Tuesday, July 28, 2009

Walter

It was hard to miss the news that Walter Cronkite died this past weekend. Every news station paid fitting tribute to the grandfatherly CBS anchorman. What caught my eye, however, was the enormity of his audience. In his heyday, three out of four Americans watched the news as it was read by Walter Cronkite. (www.cbsnews.com/stories/2009/07/19/sunday/main5173016.shtml)

By its very definition, nostalgia hearkens back to a time that seems simpler and less complicated. In this current era of splintered marketplaces, that nightly following seems incomprehensible. Does anyone even know how many possible news sources there are today? CNN, MSNBC, BBC,CBS,NBC – seemingly more sources than there are letters to cover them. Would ten or twelve percent of the country not be considered an enormous following? What does this say, then, about the enormous influence of this man?

Walter Cronkite made it his first priority to be an objective reporter of the news. Today, it is difficult to say when an anchor is reporting or when he is editorializing. Cronkite himself said that he only interjected his own opinion one time in his life – that during the Vietnam War. He said he thought the war was un-winnable and that the US should pull out without victory. What impact did that have? Lyndon Johnson, the president at the time, said that when he heard that he “lost” Cronkite, he knew he lost the American people. Think about that for a moment out of the context of television. Do many of us ever utter any words that effect more than a few hundred people? Most of us fail to impact more than a dozen. Cronkite was able to influence the policy of the country.

His stated objective to report the news without bias might have changed history again had he not retired when he did. Cetrtainly, in Bill Moyer’s excellent reporting of the weapons of mass destruction fiasco that led to the Iraq war, even one objective article might have prevented the groundswell of public opinion that led to that war. www.pbs.org/moyers/journal/btw/watch.html.

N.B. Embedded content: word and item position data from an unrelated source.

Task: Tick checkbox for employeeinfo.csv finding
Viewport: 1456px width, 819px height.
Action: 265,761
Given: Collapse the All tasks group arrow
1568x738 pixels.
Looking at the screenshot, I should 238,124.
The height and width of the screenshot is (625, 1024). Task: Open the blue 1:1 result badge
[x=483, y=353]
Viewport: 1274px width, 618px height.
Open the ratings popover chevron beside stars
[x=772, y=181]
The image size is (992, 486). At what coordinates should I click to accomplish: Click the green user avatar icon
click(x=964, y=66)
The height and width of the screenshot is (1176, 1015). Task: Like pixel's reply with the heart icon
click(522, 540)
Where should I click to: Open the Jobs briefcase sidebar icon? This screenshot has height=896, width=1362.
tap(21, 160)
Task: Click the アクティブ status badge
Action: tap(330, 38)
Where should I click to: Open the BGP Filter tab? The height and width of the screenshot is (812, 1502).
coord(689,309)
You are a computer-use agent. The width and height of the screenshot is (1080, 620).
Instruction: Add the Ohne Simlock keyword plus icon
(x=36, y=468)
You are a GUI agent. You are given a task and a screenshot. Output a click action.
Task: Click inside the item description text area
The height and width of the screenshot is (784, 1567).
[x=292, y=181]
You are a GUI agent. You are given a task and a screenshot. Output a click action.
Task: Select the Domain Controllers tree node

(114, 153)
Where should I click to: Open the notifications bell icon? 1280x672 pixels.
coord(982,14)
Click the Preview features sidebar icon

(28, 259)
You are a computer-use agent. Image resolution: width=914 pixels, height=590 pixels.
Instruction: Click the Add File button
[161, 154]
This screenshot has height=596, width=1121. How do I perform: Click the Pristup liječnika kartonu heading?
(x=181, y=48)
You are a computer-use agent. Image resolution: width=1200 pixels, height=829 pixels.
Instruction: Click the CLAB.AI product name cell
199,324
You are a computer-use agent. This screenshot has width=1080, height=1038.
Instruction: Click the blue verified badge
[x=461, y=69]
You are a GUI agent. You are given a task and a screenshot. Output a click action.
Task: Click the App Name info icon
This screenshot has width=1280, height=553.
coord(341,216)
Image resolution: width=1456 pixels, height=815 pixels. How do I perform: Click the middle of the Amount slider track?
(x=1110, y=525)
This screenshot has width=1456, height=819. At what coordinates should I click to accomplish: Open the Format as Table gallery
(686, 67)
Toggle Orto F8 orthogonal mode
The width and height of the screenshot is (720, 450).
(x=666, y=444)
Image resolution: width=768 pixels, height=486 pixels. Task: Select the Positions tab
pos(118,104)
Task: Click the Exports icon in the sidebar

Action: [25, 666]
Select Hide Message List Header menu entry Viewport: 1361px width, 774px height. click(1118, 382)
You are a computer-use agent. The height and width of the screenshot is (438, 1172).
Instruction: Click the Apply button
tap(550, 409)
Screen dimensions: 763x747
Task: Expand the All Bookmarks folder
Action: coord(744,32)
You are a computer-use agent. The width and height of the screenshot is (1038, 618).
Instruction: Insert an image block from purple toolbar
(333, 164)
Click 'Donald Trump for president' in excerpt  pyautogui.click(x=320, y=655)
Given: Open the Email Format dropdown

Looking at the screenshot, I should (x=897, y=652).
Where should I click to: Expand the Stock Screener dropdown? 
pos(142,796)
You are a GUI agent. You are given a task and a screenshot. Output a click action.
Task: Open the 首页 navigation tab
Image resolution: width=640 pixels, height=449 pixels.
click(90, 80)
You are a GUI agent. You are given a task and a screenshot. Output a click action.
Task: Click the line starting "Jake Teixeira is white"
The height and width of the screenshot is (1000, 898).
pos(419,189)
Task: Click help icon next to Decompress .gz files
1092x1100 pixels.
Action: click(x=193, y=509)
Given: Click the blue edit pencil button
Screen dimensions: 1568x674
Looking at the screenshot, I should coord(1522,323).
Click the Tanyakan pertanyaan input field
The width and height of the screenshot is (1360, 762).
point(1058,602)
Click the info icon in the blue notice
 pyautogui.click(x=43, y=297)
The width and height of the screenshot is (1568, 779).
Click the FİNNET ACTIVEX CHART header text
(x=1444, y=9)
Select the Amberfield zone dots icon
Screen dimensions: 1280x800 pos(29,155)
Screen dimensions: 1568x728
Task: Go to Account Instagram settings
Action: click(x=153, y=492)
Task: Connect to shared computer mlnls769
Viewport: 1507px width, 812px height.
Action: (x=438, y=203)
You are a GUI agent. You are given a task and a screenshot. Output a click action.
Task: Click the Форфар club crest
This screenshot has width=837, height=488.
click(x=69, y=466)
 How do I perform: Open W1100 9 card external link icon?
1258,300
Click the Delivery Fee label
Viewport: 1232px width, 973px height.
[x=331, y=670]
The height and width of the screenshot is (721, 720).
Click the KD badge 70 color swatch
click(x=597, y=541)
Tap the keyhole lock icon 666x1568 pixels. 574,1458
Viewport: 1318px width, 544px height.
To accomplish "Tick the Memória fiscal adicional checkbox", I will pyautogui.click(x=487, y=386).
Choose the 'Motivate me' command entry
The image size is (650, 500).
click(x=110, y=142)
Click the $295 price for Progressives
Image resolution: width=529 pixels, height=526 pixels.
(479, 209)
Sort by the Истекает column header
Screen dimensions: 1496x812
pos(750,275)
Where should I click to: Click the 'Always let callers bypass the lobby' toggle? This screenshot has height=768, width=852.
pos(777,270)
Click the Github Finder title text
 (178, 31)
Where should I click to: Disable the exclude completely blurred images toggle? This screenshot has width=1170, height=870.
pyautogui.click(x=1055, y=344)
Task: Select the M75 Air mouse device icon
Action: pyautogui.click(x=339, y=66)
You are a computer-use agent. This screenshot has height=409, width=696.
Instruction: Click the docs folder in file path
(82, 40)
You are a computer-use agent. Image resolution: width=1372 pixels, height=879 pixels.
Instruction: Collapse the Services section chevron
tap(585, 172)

I think it is safe to say that no one will ever again wield so powerful a voice to shape public opinion. In that regard, Cronkite’s death marked the end of an era.


By Myron Gushlak

Thursday, July 16, 2009

End of Recession

The million dollar question as we hit the mid point of the third quarter of 2009 is when will the recession end? I am reminded of the age old story of a business owner asking his accountant what was the sum of two plus two. The accountant replied, “What do you want it to be?”

A quick perusal of the web will find you a prediction that the end of this current quarter will mark the low point of the economy, to one that predicts the effects of the recession will last until the end of 2010. The financier, Conde Nast, who made a bit of a name for himself by predicting the real estate collapse back in 2002 illustrates the problem. He has predicted that it will end soon (www.portfolio.com/views/columns/economics/2009/01/07/Spotting-Signs-of-Economic-Recovery), and that it will not end anytime soon. (www.portfolio.com/views/columns/economics/2008/11/11/Economic-Predictions-for-2009) . Nast may be the only one, then, certain to be correct when all is said and done. Feel like relying on the leading economic indicators as the tea leaves for the future? Not so fast. The interpretation of the meaning of these indicators is as diverse the crowd at a United Nations Bake Sale.

At Blue Water Partners, www.BlueWaterPartners.com we are well aware that people are always making money no matter how bad the economy. I suspect the end of the recession will come at different times for each of us, or to paraphrase George S. Kaufman, “It depends on your threshold for pain.”